Tejas Verdes

Fermín Cabal, translated by Robert Shaw
Gate, Notting Hill
(2005)

Tejas Verde publicity image

Thea Sharrock, the Gate's new artistic director, may regret opening her account as a director in her new home with this heart-breaking drama about Chile's Los Desaparecidos.

It will be almost impossible to live up to the incredibly high standard that she has now set for herself. Tejas Verdes has all of the hallmarks of the work of Ariel Dorfman. In a series of monologues delivered to a promenading audience in a claustrophobic graveyard of a set, the terrible story of an Everywoman, Colorina (song thrush in English), is analysed from many angles.

Along the way, the brutal regime of General Pinochet is condemned, while the actions of the major players are explained, in ways varying from irony to sympathy. The whole builds to a terrifying indictment of an awful period in a country's history.

Everything has been cleverly thought through, even prior to entering the auditorium. In true Tate Modern spirit, audience members are given torches and sent through what appears to be a dark mortuary into a pitch black tree-studded, earth-carpeted box, designed by Dick Bird. This presumably represents the graveyard overlooked by Gemma Jones' terrified gravedigger, complete with a very Shakespearean line in black humour.

The opening consists of a speech from the excellent Shereen Martineau as the highly intelligent and very unlucky victim, a forgiving person who views her torture and death from outside her body.

If the victim's story appeared moving, this is put into perspective by that of the "treacherous" fellow-student and friend who gave Colorina's name to the authorities, thus condemning her to torture and death. Diana Hardcastle gives a tearful and tear-jerking performance as a woman who can put up with enormities forced on her own body but cracks when the torture is extended to her six year-old son.

On the other side, we see the self-righteous prison doctor (Emer Gillespie) delivering her testimony of denial, in the measured tones made so familiar by Margaret Thatcher.

The ensemble is completed by Lou Gish's Spanish lawyer, a spinner only too happy to defend the sick and ageing Pinochet in a fashion that makes him sound more like a victim than a perpetrator.

This is close to a perfect piece of theatre. The taut plot is both moving and gripping and because of the promenading format, the poetic delivery is so in the audience's face (literally) that there is nowhere to hide.

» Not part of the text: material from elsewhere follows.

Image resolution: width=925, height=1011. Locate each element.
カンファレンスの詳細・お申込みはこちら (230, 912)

The acting from all five performers is tremendous and the direction could hardly be bettered. Standing in a hot, darkened room for an hour and a quarter may not be everybody's idea of a great night out but for anyone who cares about humanity and worries about the terrors of totalitarianism, Tejas Verdes will prove an unforgettable and unmissable experience.

The staging may not transfer easily onto a West End stage and 75 minutes is generally regarded as too short. However, one desperately hopes that such a worthy piece swiftly follows Miss Sharrock's very different last effort, Blithe Spirit starring Penelope Keith.